The term originates from the 1960s, when the Namorese Liberationists led by Antelope Yunglang launched the Movement to Implement Comprehensive Liberationism Throughout Namorese Society. The movement became colloquially referred to as the Green Fever, a phrase used in an editorial by the Liberator announcing the movement's inception.
Characteristics of a fever
Txo Bojeng, a political scientist from Namo University, noted that movements labeled as "fevers" by the media shared the following characteristics:
- The targets of fevers are commonly figures within the government or ruling party, especially those who are seen by the initiator of the fever as a direct threat to his power. However, this does not mean people outside the government cannot become targets, especially when the fever spirals out of control
- Fevers promote a cult of personality, usually around the ruler and his allies
- Fevers mobilize the masses - especially the youth - organizing them into units dedicated to preserving the leader or party's rule
- The mobilized masses then publicly humiliate individuals suspected of opposing the leader.

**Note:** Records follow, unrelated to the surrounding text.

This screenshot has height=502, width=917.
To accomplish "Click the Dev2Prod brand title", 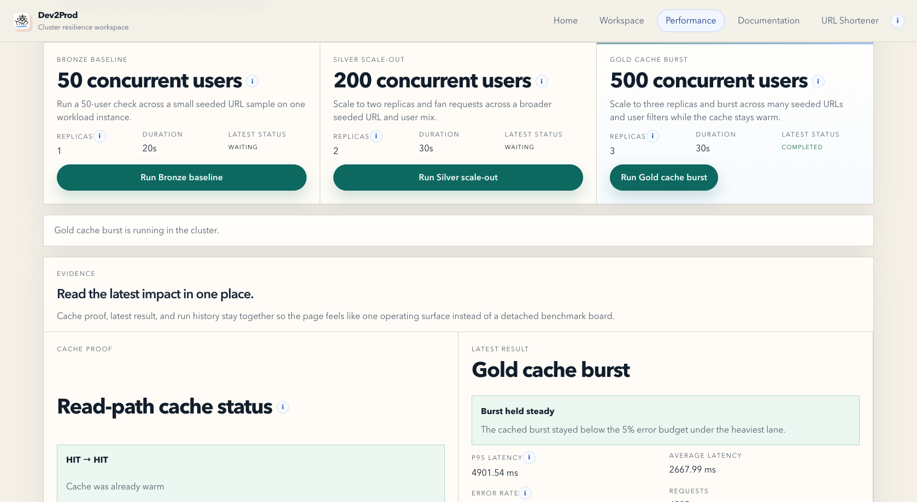I will point(58,15).
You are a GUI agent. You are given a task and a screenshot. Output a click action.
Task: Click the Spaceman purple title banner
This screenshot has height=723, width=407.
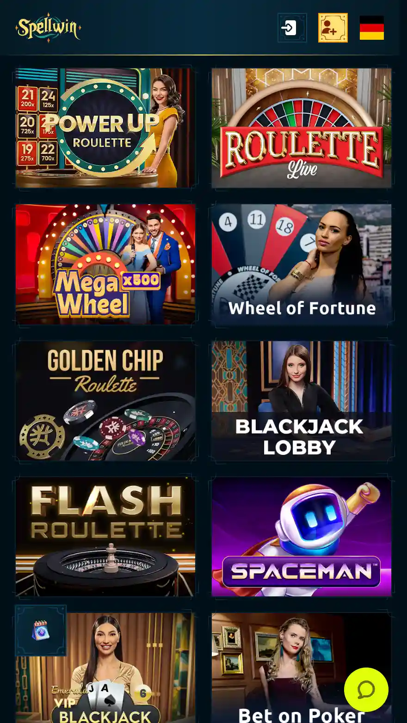tap(302, 571)
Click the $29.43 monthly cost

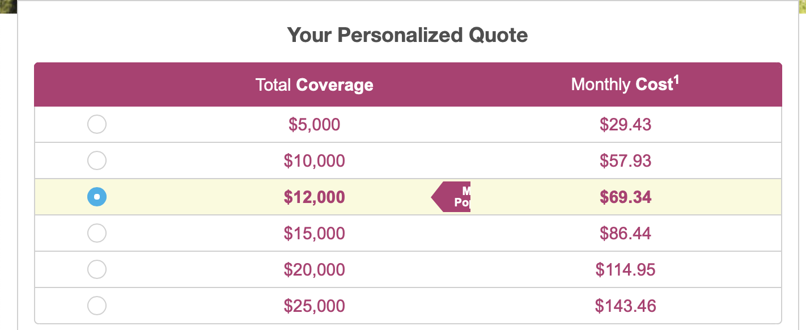point(626,124)
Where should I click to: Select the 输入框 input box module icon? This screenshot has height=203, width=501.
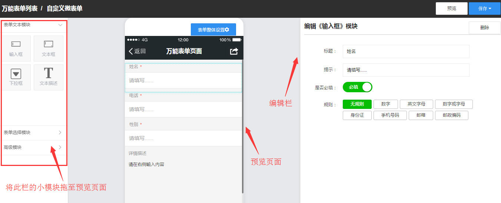click(16, 48)
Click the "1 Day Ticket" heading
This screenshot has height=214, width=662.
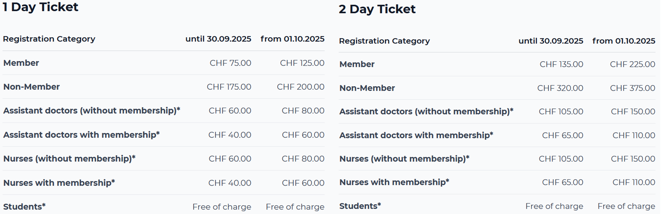(x=41, y=7)
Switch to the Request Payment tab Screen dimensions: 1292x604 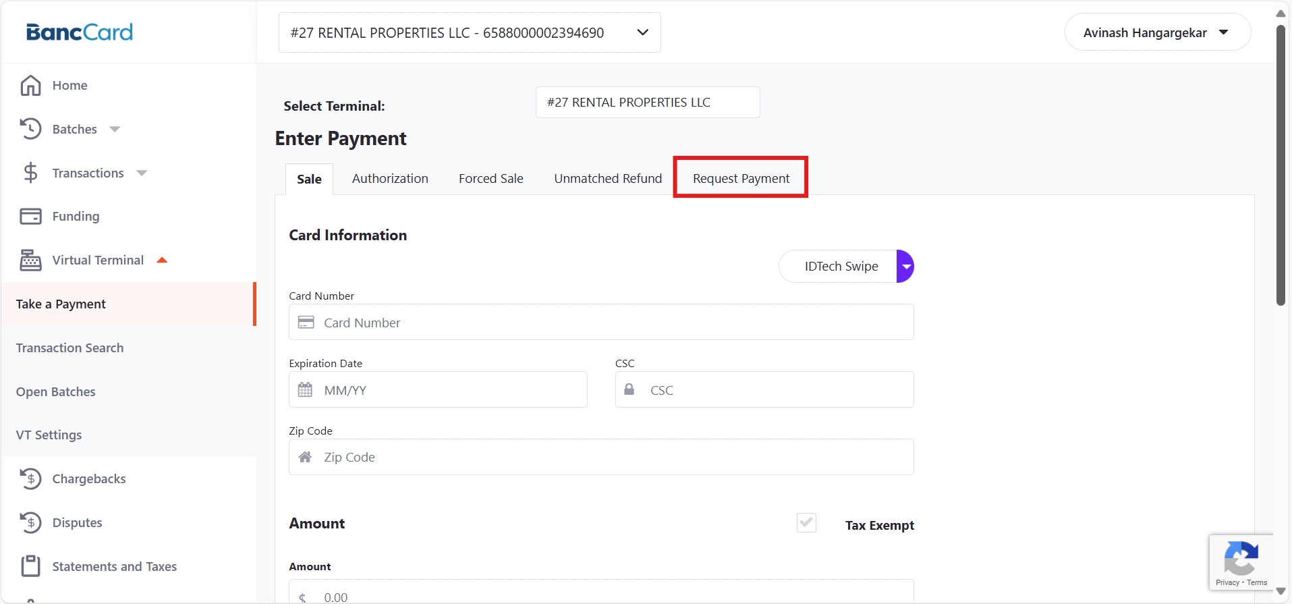tap(741, 178)
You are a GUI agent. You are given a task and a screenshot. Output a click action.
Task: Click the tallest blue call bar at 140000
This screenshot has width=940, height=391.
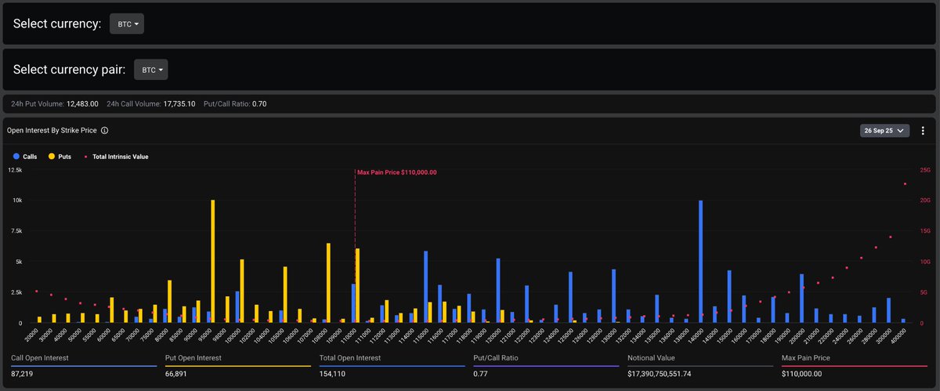pyautogui.click(x=700, y=261)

Sometimes, this is accomplished through physical violence
- The persecution of suspected opponents to the regime is not officially described as a repression, but a "revolt" that is intended to take down perceived "reactionaries"
According to Txo, fevers are different from cases of "controlled repression" in that they give the impression that the country is in a state of unrest. Violent attacks against Jews in Teutonia, for example, would not be considered a fever by definition because "the repression was orchestrated in such a way that its perpetrators may swiftly clean up the mess it causes afterwards. They don't involve people clashing with police."
Movements described as fevers
|Movement||Country||Date||Initiator||Organization(s) mobilized to execute the fever||Notes|
|Green Fever||Namor||1940-1950||Antelope Yunglang||Green Youth Organization||Because it is the origin of the term fever, the Green Fever is sometimes referred to as "the Fever" by historians|
|Little Green Fever||Katranjiev||1945-1972||Huankun Chen||1st of July Movement||Some academics have argued that there were two separate fevers: one from 1945 to 1959, and another from 1967 to 1972|
|Anti-Reactionary Movement||Jabar||1983-1988||Yousef Rahman Kamudi||Sarraj-Communist Youth League||An attempt to purge Jabari society of "reactionarism, capitalism and see the development of socialist values".|
|The Hurricane||Ankoren||2016-present||Evren Volkan||Young Pioneers of the Union||Comparisons between the Hurricane and the Green Fever in Namor were disputed by the Ankoreni dissident media outlet Voice of Liberty and Freedom, which contended that the Hurricane cannot be considered a fever because it is a "controlled chaos"|
Other uses of fever
Throughout the NMR 2330s and NMR 2340s, some Liberationists accused the Democratic Socialists of manipulating and radicalizing the youth to overthrow the establishment, characterizing their actions as a "blue fever" in a reference to the party's color.